To help judges and others in the legal system have a better sense of what should be demanded of evidence before it is admitted at trial, Joshua Sanes suggested a National Academies consensus study. He noted that CSTL previously published a consensus report on eyewitness identification, and that some recommendations of that report were subsequently adopted by the Department of Justice. The study he currently envisions could address, for example, how to distinguish between types of data that are useful statistically over a heterogeneous population and those that can inform with some assurance on individual behavior and motivations. Greely noted that the Federal Bureau of Investigation (FBI) established an accreditation process for crime labs, and that courts are much more likely to admit evidence from FBI-accredited labs. With regard to neuroscience evidence, developing recommendations that respect the limits of basic science, and a set of procedures that are replicable and that can lead to reliable results, would be useful to judges, he said. Similarly, he noted that in order for a technology to be approved for medical use, it must go through rigorous evaluation by the Food and Drug Administration (FDA). One participant suggested that FDA might also be the arbiter of whether claims based on neurodiagnostics evidence can be used in court.
Hyman commented that further thought should be given to mechanisms to fund the adaptation of this fundamentally health-based research to the judicial system. Recognizing that federal funding for the research to adapt neuroscience tools to answer legal questions is likely to be limited, Hyman suggested that foundations or groups of foundations which understand the problems faced by courts could help move this research forward.
Using neuroscientific evidence in legal settings also raises many important ethical questions mentioned by Francis Shen, but not addressed in this workshop.

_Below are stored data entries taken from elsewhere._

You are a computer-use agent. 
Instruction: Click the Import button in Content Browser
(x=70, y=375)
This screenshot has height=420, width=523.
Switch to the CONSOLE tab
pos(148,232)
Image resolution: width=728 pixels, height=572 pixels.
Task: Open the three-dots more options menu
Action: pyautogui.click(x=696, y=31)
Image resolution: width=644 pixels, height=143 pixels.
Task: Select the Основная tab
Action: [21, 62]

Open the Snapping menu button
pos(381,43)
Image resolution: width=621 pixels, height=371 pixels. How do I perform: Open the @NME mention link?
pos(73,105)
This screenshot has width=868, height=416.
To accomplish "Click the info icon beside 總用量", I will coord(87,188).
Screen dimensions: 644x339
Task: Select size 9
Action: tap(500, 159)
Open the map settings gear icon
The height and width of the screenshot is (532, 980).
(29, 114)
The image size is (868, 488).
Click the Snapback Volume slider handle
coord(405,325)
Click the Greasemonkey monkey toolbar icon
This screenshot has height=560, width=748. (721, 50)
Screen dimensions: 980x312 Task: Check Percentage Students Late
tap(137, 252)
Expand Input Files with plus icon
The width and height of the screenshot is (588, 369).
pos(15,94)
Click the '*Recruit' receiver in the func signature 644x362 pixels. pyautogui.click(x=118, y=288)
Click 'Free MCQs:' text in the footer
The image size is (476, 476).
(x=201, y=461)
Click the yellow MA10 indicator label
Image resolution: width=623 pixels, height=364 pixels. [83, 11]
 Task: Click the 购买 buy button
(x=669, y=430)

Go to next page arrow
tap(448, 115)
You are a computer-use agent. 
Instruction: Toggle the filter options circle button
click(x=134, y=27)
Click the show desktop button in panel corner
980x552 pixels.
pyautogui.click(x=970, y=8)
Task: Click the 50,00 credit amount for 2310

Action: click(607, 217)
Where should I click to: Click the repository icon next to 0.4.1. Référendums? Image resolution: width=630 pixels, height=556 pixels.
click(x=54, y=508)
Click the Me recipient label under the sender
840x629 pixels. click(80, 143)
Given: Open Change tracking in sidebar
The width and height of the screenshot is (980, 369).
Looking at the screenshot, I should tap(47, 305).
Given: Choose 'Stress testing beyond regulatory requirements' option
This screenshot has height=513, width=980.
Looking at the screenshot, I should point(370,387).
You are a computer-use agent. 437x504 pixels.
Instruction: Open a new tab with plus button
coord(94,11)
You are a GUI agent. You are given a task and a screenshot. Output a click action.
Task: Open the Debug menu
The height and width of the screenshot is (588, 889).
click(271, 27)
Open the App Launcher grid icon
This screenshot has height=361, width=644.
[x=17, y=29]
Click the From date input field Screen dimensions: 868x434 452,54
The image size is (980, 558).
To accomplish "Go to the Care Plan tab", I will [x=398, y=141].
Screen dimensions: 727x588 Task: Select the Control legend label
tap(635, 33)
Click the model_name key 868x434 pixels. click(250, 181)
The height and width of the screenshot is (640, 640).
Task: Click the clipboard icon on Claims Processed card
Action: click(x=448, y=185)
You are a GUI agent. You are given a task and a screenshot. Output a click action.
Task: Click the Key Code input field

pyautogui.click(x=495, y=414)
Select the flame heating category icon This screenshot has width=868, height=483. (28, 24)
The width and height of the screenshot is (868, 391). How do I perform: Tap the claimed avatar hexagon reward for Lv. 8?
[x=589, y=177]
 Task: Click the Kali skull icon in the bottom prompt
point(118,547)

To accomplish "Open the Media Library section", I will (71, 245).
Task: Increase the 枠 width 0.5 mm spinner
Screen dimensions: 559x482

Can the neurobiology of decision making help determine
competence to make decisions? What, if any, legal rights should be taken away based on brain circuit abnormalities? How should the law handle probabilistic biomarkers of a mental disorder or a neurological condition such as Alzheimer’s disease? For example, should evidence of neurocircuit abnormalities be admitted in elder fraud cases to demonstrate vulnerability of the person who has allegedly been defrauded?
Another necessary step, said Joshua Buckholtz, may be to “demarcate specific legal standards for which there is consistent agreement that no viable scientific operationalization exists.” In those cases, he said, “scientific evidence should not be used as an ‘empirical fig leaf’ to prop up intuitions and preferences that are driving judgments” (Buckholtz et al., 2016, p. 28).